Stored records
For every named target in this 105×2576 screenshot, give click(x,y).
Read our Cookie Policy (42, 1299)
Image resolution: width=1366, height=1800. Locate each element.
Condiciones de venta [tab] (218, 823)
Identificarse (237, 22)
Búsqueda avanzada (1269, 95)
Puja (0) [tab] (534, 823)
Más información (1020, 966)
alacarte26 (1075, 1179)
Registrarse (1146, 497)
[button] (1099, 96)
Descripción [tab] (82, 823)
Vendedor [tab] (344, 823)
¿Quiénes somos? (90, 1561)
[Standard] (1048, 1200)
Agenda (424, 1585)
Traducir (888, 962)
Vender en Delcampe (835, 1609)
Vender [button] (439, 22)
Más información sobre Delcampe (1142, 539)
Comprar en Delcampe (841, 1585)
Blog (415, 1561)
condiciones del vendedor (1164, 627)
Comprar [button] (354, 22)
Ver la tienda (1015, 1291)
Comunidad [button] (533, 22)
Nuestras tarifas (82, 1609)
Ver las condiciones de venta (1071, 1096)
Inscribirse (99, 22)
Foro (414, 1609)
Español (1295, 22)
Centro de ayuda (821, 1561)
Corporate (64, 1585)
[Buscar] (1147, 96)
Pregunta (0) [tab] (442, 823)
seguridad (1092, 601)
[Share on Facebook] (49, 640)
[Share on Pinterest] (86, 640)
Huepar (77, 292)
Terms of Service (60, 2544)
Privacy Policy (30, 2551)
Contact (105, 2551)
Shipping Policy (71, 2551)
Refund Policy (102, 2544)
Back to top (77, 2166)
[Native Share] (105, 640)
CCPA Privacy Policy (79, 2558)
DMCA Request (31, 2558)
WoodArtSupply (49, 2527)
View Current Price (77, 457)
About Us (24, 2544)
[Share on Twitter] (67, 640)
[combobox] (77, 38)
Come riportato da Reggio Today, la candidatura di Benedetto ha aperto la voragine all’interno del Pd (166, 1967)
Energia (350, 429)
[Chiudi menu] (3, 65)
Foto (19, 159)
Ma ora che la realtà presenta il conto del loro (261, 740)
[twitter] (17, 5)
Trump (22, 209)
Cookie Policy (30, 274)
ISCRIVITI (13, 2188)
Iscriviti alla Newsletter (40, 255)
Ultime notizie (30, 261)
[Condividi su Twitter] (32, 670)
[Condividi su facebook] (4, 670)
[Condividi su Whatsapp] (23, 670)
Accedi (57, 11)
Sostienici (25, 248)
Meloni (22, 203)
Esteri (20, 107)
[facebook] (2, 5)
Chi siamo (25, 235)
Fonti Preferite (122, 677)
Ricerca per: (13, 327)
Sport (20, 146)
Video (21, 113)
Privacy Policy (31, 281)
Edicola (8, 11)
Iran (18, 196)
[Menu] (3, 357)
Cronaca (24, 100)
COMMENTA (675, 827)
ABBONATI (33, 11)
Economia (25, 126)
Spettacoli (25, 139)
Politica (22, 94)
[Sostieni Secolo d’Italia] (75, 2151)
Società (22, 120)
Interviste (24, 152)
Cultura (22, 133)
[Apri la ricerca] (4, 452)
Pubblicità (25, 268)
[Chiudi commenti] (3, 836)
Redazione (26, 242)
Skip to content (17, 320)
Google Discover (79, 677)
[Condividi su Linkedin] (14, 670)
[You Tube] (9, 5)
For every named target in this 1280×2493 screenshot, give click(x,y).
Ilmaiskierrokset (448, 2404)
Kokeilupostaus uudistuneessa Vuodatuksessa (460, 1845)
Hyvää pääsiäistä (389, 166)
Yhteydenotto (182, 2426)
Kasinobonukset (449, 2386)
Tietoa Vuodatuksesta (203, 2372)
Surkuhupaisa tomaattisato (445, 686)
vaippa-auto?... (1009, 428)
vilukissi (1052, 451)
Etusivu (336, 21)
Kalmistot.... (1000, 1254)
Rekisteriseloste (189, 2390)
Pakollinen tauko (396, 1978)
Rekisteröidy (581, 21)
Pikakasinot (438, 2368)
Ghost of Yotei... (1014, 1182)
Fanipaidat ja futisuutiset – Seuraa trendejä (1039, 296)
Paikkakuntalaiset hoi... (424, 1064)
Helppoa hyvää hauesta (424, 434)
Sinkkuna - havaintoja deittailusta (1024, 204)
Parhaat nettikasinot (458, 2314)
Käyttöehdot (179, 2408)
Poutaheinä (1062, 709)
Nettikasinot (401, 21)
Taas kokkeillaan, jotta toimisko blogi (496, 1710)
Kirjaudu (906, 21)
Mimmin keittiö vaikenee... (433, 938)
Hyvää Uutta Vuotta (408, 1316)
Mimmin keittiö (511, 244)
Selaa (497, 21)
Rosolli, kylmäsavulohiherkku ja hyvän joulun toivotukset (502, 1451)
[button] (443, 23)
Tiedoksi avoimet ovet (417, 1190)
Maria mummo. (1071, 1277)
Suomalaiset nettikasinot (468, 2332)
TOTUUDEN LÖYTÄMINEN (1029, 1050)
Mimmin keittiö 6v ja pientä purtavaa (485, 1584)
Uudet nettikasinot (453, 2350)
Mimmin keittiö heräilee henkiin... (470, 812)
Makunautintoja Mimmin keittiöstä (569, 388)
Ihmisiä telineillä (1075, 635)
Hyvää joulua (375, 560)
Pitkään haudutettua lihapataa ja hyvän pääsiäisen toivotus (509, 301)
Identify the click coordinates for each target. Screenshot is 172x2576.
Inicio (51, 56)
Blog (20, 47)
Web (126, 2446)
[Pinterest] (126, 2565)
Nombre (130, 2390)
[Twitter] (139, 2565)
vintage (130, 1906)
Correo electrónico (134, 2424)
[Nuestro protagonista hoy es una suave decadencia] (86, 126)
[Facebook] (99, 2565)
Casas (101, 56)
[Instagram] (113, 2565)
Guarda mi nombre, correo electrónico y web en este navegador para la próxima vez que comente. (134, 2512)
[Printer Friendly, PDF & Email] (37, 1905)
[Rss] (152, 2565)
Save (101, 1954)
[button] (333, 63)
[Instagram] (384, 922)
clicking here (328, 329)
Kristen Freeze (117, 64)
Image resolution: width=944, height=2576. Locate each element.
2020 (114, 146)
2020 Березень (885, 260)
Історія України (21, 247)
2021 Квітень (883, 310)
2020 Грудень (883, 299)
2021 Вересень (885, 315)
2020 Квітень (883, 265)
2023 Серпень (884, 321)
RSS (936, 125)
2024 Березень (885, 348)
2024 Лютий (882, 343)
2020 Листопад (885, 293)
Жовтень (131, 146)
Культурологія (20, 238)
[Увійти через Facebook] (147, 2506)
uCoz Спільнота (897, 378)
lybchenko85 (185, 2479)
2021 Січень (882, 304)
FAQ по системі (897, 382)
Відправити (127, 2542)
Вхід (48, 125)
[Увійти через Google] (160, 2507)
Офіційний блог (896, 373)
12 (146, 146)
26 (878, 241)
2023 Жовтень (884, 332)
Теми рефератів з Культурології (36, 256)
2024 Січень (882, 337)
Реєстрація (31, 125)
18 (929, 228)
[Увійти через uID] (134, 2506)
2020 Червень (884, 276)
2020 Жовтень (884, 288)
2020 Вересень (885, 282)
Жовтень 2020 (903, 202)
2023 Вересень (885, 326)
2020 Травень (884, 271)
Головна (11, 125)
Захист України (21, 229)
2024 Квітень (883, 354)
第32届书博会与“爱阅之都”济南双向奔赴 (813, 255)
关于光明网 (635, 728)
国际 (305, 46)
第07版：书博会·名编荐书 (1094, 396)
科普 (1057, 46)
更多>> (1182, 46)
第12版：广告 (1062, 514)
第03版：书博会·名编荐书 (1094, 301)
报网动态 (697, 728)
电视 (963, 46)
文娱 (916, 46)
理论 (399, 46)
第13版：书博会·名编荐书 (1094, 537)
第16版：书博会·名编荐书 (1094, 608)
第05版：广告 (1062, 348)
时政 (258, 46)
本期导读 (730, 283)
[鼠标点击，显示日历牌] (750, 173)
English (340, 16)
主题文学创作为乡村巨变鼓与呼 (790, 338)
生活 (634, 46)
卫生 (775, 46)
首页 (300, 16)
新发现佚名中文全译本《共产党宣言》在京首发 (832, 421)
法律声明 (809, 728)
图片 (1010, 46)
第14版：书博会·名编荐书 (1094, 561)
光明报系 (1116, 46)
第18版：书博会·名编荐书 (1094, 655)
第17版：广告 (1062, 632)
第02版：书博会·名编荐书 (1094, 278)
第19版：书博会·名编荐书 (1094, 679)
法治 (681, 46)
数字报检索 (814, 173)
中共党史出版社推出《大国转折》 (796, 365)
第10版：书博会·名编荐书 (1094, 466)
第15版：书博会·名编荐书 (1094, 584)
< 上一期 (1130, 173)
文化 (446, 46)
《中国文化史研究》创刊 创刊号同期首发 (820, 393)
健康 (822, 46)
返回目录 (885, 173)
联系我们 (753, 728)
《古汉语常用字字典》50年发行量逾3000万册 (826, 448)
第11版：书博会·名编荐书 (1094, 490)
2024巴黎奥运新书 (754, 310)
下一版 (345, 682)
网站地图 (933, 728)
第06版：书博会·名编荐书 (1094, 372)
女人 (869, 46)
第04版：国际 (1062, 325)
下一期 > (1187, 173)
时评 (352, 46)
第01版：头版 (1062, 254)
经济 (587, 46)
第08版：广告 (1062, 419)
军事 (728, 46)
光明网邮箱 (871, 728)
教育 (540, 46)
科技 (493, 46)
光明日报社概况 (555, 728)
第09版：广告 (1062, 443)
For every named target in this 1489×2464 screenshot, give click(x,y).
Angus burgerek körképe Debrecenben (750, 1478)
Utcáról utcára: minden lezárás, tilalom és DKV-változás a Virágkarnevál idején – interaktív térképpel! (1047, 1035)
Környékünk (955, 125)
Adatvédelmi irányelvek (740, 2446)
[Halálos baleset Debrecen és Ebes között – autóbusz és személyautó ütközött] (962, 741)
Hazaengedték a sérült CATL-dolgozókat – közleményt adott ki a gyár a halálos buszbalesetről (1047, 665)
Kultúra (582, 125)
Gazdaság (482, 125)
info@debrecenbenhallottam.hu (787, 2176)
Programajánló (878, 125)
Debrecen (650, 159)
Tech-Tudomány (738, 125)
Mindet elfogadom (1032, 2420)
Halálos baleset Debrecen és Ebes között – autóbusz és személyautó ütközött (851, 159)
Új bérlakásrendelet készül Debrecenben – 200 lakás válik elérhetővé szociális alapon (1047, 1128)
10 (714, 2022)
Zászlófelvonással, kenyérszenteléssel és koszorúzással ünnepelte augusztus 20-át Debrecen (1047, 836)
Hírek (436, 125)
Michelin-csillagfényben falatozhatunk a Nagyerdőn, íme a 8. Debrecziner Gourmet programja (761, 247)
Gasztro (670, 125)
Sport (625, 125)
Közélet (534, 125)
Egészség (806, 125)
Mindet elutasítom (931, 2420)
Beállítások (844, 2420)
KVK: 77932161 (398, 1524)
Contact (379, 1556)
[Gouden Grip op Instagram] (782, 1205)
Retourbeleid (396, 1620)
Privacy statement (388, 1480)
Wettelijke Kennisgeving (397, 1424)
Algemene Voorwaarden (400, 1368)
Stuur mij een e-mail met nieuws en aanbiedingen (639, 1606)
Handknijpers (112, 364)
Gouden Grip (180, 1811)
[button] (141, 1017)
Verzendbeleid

To do
Only the lines above starting with the one with "第14版：书博会·名编荐书 (1094, 561)" and going through the one with "Utcáról utcára: minden" are to be copied, word for word and with both ends kept.

Task result
第14版：书博会·名编荐书 (1094, 561)
光明报系 (1116, 46)
第18版：书博会·名编荐书 (1094, 655)
第17版：广告 (1062, 632)
第02版：书博会·名编荐书 (1094, 278)
第19版：书博会·名编荐书 (1094, 679)
法治 (681, 46)
数字报检索 (814, 173)
中共党史出版社推出《大国转折》 (796, 365)
第10版：书博会·名编荐书 (1094, 466)
第15版：书博会·名编荐书 (1094, 584)
< 上一期 (1130, 173)
文化 (446, 46)
《中国文化史研究》创刊 创刊号同期首发 (820, 393)
健康 (822, 46)
返回目录 (885, 173)
联系我们 (753, 728)
《古汉语常用字字典》50年发行量逾3000万册 (826, 448)
第11版：书博会·名编荐书 (1094, 490)
2024巴黎奥运新书 (754, 310)
下一版 (345, 682)
网站地图 (933, 728)
第06版：书博会·名编荐书 (1094, 372)
女人 (869, 46)
第04版：国际 (1062, 325)
下一期 > (1187, 173)
时评 (352, 46)
第01版：头版 (1062, 254)
经济 (587, 46)
第08版：广告 (1062, 419)
军事 (728, 46)
光明网邮箱 (871, 728)
教育 (540, 46)
科技 (493, 46)
光明日报社概况 (555, 728)
第09版：广告 (1062, 443)
For every named target in this 1489×2464 screenshot, give click(x,y).
Angus burgerek körképe Debrecenben (750, 1478)
Utcáról utcára: minden lezárás, tilalom és DKV-változás a Virágkarnevál idején – interaktív térképpel! (1047, 1035)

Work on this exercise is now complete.